Based on the information you've given, it sounds like what you're describing is not technically an allergy but histamine intolerance. In an allergic reaction, histamines are produced by the body as part of an immune reaction. Histamine intolerance is due to an underproduction of the enzyme that normally breaks down histamine. This means that foods that naturally contain histamines (such as aged cheeses) are poorly tolerated.1

Histamine Intolerance If your problem truly is histamine intolerance, then there is not much that I can suggest. Any aged cheese, cow's milk or not, will contain histamines as well as many non-dairy cheese substitutes (such as soy cheese).2 Fresh cheeses -- ricotta, cottage cheese, queso fresco, etc. -- should be safe,3 however, they will not provide the same flavour and texture as Parmesan.

Since the exact degree of histamine intolerance varies from person-to-person, it is possible that you might tolerate some cheeses or cheese-substitutes better than others. Younger cheeses should have lower levels of histamines than older cheeses. Antihistamines may also be able to help you cope with histamine-containing foods. (Much the way that people with lactose intolerance can take lactase pills to help them digest lactose-containing foods.) I would strongly recommend consulting with your doctor before trying any new foods, especially if you are prone to particularly strong reactions.

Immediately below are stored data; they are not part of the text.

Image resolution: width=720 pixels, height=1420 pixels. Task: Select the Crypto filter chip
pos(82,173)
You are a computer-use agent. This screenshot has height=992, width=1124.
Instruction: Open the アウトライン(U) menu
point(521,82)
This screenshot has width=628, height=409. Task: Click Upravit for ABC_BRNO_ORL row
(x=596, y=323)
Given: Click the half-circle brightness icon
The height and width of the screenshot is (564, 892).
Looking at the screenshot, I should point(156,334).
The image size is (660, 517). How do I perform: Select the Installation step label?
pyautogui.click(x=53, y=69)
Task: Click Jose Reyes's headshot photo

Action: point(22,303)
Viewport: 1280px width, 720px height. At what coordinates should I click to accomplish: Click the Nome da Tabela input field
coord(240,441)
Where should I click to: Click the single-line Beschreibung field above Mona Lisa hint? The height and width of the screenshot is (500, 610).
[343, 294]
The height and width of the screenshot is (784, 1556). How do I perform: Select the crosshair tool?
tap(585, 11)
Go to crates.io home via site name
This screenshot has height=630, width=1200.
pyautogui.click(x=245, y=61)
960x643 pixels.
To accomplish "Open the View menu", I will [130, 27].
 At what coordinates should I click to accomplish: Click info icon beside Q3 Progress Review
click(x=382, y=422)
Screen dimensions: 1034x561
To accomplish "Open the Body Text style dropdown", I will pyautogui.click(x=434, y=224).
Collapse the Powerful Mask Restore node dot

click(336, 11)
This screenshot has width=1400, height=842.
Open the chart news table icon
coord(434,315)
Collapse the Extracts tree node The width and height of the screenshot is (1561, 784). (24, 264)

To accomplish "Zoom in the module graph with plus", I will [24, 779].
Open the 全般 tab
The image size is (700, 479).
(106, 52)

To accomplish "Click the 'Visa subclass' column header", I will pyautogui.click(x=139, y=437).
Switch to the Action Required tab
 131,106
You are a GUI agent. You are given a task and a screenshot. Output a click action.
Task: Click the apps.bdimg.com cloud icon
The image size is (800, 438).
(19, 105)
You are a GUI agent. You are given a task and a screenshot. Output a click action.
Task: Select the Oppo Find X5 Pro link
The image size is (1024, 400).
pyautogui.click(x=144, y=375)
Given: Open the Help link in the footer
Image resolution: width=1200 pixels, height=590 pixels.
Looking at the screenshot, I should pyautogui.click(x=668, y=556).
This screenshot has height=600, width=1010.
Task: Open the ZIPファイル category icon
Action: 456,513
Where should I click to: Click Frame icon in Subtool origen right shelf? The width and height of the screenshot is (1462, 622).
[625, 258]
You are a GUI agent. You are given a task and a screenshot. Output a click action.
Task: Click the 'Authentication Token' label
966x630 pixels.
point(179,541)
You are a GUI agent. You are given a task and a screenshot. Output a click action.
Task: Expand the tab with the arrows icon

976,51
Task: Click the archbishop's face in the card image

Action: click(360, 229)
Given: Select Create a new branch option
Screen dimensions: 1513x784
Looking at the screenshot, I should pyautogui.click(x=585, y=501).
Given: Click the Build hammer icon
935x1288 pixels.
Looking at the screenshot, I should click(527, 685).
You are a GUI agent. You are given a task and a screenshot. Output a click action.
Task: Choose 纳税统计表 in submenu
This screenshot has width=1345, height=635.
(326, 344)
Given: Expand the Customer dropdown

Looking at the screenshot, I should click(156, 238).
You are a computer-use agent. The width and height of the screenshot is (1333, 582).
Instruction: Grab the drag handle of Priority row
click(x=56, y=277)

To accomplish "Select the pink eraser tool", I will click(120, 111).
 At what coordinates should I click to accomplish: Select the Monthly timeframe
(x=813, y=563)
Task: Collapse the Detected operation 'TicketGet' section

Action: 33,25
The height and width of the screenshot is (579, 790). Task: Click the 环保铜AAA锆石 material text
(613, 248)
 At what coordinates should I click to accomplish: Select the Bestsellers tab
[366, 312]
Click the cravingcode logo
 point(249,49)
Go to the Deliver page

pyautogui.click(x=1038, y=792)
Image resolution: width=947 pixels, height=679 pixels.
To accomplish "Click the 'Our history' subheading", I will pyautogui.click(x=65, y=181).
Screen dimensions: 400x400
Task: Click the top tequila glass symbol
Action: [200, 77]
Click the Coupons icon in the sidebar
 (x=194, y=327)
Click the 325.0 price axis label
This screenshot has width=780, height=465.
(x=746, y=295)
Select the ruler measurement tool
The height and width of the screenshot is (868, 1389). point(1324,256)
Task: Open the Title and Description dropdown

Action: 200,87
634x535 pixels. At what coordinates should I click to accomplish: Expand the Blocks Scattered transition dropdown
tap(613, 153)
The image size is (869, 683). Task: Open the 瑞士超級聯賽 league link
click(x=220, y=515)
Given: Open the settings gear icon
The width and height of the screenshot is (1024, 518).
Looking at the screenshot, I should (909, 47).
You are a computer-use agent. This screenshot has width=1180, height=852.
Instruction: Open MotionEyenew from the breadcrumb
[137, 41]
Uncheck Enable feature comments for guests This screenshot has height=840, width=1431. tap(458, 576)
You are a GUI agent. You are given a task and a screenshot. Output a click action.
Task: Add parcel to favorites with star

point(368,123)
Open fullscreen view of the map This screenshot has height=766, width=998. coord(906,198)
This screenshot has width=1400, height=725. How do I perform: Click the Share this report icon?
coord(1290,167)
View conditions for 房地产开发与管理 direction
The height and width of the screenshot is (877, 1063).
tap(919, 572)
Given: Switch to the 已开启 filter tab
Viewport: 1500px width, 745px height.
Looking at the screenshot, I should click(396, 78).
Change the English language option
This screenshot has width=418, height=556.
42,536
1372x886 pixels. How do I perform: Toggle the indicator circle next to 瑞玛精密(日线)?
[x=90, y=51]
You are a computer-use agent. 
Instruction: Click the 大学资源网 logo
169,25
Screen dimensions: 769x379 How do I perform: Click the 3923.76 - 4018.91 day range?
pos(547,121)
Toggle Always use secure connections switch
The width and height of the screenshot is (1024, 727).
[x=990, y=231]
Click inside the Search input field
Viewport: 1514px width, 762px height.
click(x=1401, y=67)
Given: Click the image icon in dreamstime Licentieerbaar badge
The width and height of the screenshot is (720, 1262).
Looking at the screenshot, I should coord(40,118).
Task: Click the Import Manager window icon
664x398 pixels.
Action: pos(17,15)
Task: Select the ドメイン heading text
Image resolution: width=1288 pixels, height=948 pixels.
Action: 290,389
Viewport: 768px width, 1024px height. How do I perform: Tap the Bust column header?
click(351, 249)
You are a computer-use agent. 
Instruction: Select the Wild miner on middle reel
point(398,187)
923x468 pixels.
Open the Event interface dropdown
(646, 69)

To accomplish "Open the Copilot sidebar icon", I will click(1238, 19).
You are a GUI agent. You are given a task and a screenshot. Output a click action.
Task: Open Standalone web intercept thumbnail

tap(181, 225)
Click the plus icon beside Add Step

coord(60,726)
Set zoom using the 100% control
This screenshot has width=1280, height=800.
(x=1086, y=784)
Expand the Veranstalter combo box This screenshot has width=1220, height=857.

Allergy If your problem actually is an allergy, then which substitutes are appropriate will depend on exactly which component of the cheese you are allergic too. The most common "cheese allergies" are protein allergies to either casein or whey protein1. If you are allergic to one or both of these proteins, then it is unlikely that any dairy product will be a safe substitute. However, it is possible in this case that non-dairy soy cheeses or similar would be perfectly fine to use.

Some cheese allergies, however, are specific to certain types of milk and some people who are unable to tolerate cow's milk products are able to digest sheep or goat's milk products. Again, I would recommend consulting your doctor before experimenting with any dietary changes.

Information compiled from several online sources as well as my own experience as a cheese-maker.